START INFORMATION SHOWN
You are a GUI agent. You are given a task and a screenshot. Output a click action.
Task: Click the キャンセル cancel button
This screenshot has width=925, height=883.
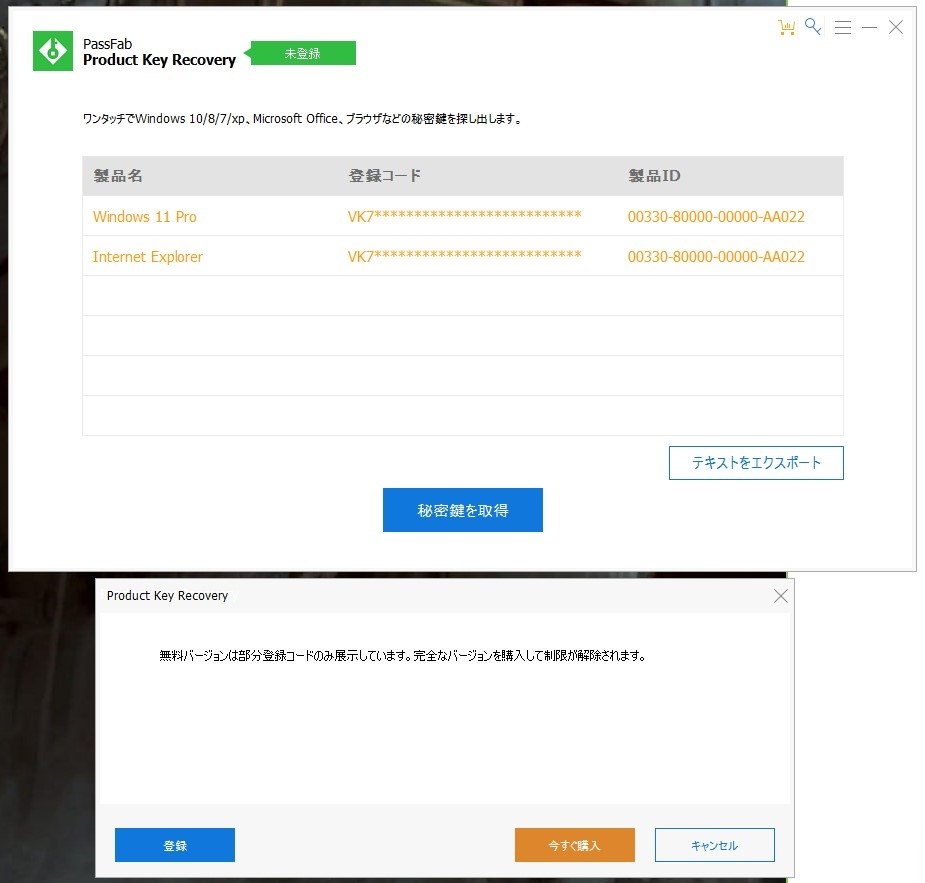(714, 844)
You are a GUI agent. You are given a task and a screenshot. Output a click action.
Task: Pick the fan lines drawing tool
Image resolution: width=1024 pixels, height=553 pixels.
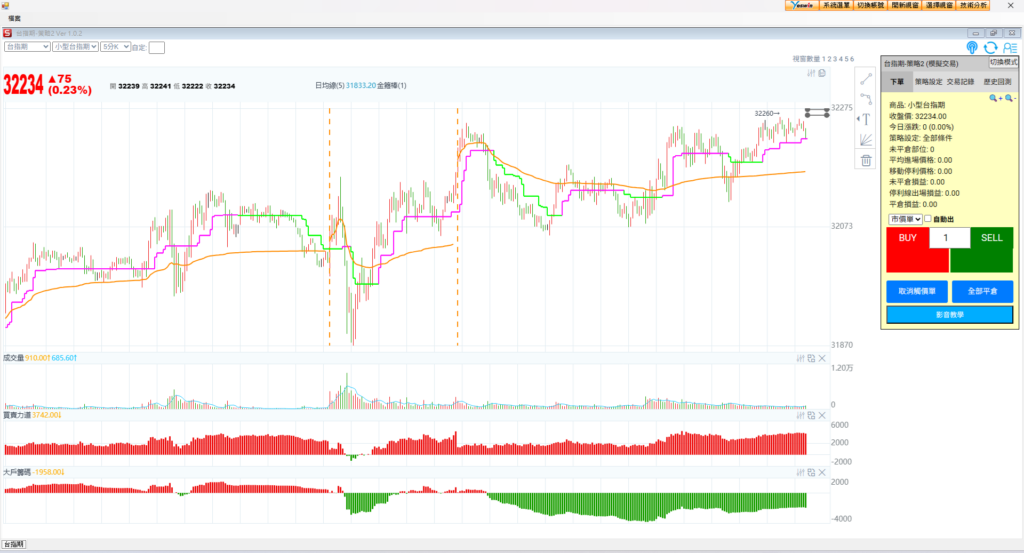866,139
END INFORMATION SHOWN
WHAT YOU ARE ASKED TO DO
Starting at the line that contains "Task: Click the キャンセル cancel button", transcribe each line through the last one of the entries above, exactly and without pictures.

EXPECTED ANSWER
Task: Click the キャンセル cancel button
This screenshot has width=925, height=883.
(714, 844)
You are a GUI agent. You are given a task and a screenshot. Output a click action.
Task: Pick the fan lines drawing tool
Image resolution: width=1024 pixels, height=553 pixels.
866,139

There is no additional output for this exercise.